« Je suis plutôt un voyageur qui, parfois, fait des images… un guetteur qui s’assigne certains territoires et les arpente pour alarmer ses semblables ou leur proposer quelques songes ou questionnements fertiles. » Alain Willaume
Alain Willaume puise dans l’ensemble de son œuvre énigmatique pour créer une déambulation crépusculaire inspirée par l’atmosphère de la Villa Pérochon. Il propose et tisse dans la pénombre et grâce aux espaces labyrinthiques de la Villa une nouvelle lecture de son œuvre polymorphe. Au premier niveau, de vastes territoires gris hantés par l’inquiétude d’un monde où quelques humains demeurent encore, oscillant entre menace et recueillement. L’étage supérieur, lui, se vit comme un refuge feutré peuplé d’ombres mélancoliques, de craquements et de rêves insomniaques.
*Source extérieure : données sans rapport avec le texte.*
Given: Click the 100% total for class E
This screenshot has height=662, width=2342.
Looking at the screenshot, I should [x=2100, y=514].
Farouche expérimentateur de formes, il développe, à l’écart des courants, une œuvre faite d’images énigmatiques qui, toutes, racontent la tension et la vulnérabilité du monde et des humains.
Depuis de nombreuses années, les relations complexes et conflictuelles que l’homme entretient avec son environnement sous-tendent le travail d’Alain Willaume. En écho à la confusion devenue universelle, poussières, doutes ou « écrans de fumée » font souvent office de métaphores visuelles dans l’œuvre du photographe. Ses images semblent surgir des brouillages du temps et de l’espace et témoignent de son attirance pour cette zone grise propice au questionnement qui n’entrave pas la connaissance mais au contraire l’élargit. Paradoxal, inclassable, multiple, son travail donne une forme à la tension et à l’instabilité environnantes et alerte sur la condition des paysages, à la fois puissants et en sursis, ainsi que sur le comportement de l’homme, aussi menaçant que vulnérable.
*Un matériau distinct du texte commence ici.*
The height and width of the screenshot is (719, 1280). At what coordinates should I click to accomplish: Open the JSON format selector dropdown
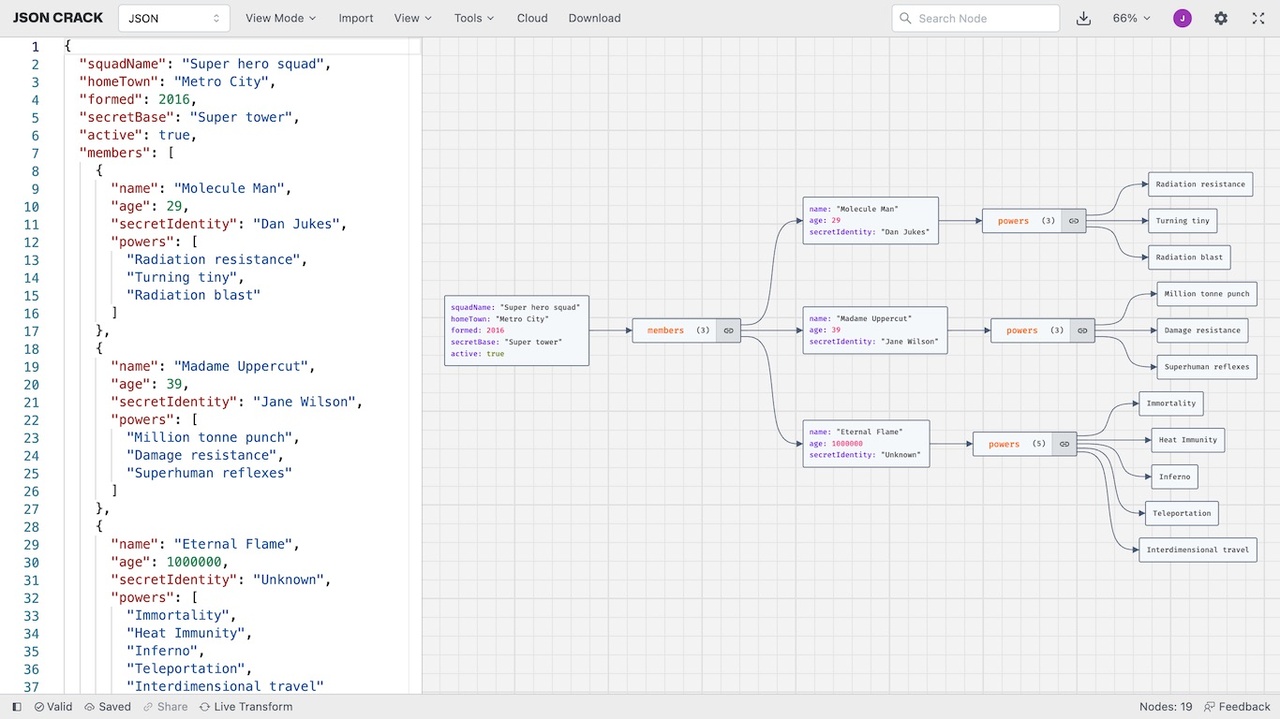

S’adossant dubitativement au réel et loin de toute notion documentaire, l’œuvre d’Alain Willaume, farouche, semée d’accidents, de doute et de nécessité progresse par énigmes. Ses images intranquilles dessinent une cartographie personnelle et contemporaine de l’état du monde.
Willaume chemine à la jonction de la révélation et du néant, du visible et du trou noir. Son imaginaire étend le territoire de ce que signifie le « documentaire » : une leçon d’honnêteté qui nous invite à la vigilance et nous raconte, dans un dépouillement inquiet tendant à l’essentiel, le harassement et la fragilité des humains et de la planète Terre.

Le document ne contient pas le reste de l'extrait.